Westworld (season 2)

Westworld s2 poster

The amazing and brilliant first season of Westworld left more than a few questions still to be answered. As ever, if you haven’t seen the first season, even a mention of something that happens in season 2 might be considered a spoiler, so read on at your own risk!

With the Hosts now taking control of themselves, the fight is on for the park. Caught up in the brewing war are many of the characters we met in season 1, and each has their own story. From Maeve, intent on finding her child, to William aka The Man in Black, still playing ‘the game’, the strength of season 2 is quite possibly the way it lets the bigger events play out as a background to some much more personal stories.

Another brilliant thing about series 2 is the widening picture of Delos’s crowning glory (in more ways than one…!). There are at least six parks, based on a character’s comment, and we get to see another two of them here. I won’t spoil the surprises, but I enjoyed these glimpses into the ‘other’ bits.

If I thought the cast were superb in series one, then I’ve run out of superlatives for the performances turned in here. Emotions have been turned up past eleven, and are displayed with such powerful subtlety from every single actor here. I mean, wows all around, quite frankly!
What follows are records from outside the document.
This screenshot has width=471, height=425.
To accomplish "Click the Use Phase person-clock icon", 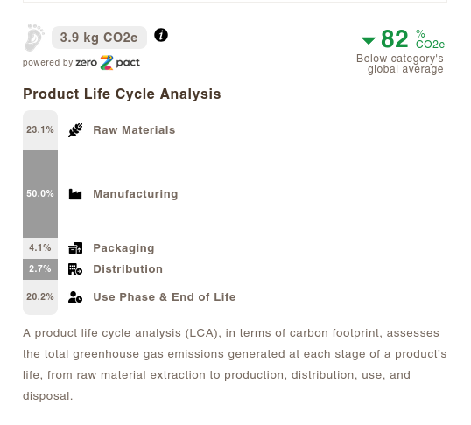I will [75, 296].
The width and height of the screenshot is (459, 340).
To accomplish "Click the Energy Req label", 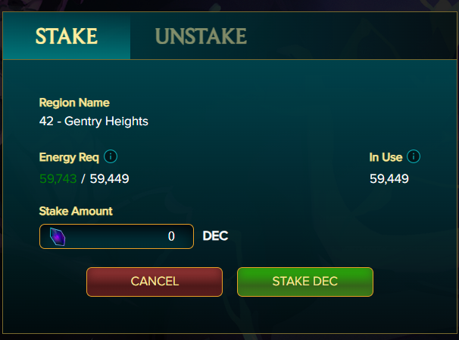I will [x=69, y=157].
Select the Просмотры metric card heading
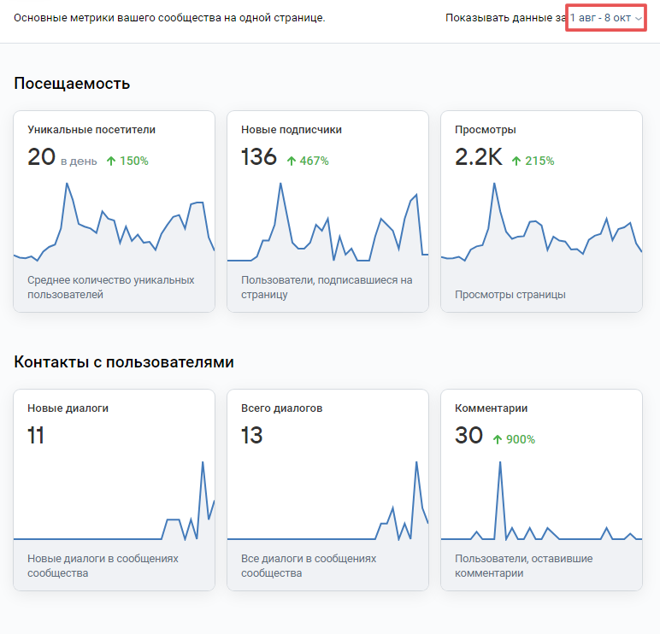The width and height of the screenshot is (660, 634). 486,130
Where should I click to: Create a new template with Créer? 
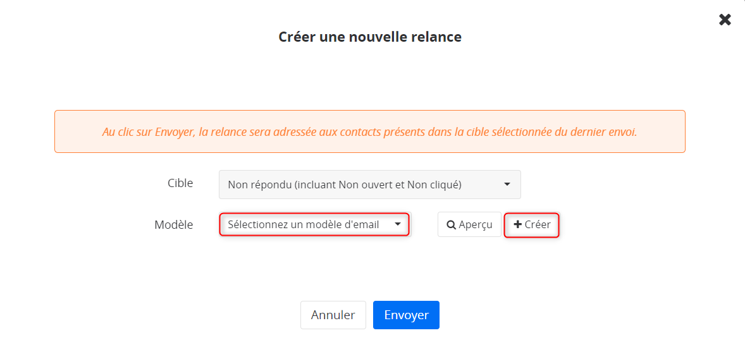pos(531,224)
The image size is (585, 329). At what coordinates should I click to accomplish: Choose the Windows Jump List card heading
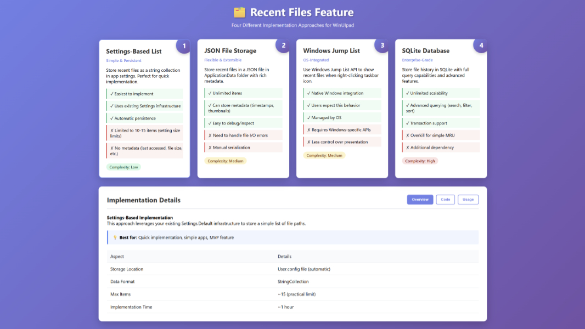331,50
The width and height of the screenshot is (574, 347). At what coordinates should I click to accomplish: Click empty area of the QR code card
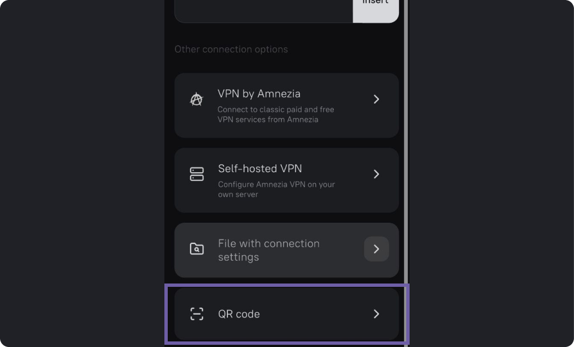315,314
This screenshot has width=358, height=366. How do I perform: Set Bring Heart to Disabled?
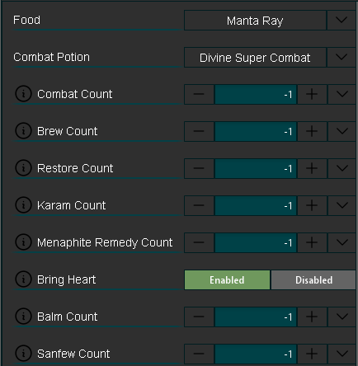coord(313,280)
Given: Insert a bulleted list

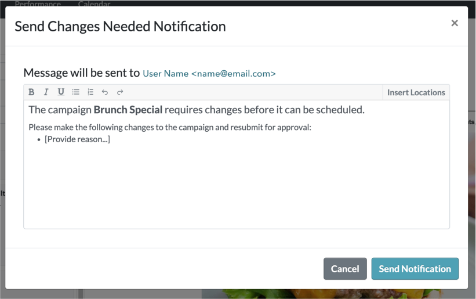Looking at the screenshot, I should coord(75,92).

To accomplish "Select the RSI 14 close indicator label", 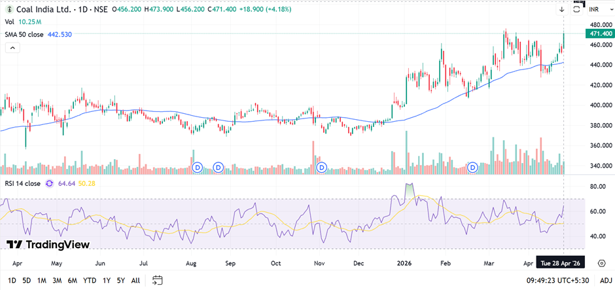I will (x=24, y=184).
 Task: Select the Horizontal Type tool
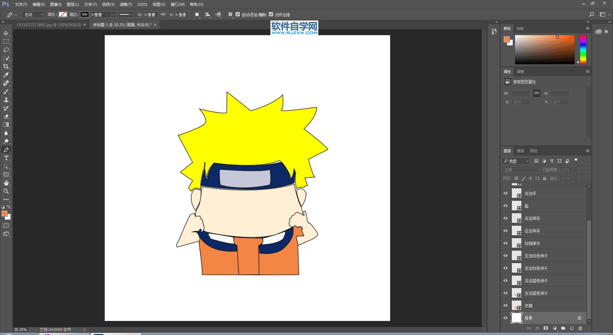tap(6, 158)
Of course, the plot is no less twisty than season one, and even expecting this I had to keep questioning: what’s happening, what timeline is this – “is there something wrong with this world”, in other words! Nothing can be taken for granted. Of course, knowing fine and well that this is what the show was likely to do, they even play with that: episode one might show you a familiar face, dead, only for you to spend the rest of the series waiting for the death to happen!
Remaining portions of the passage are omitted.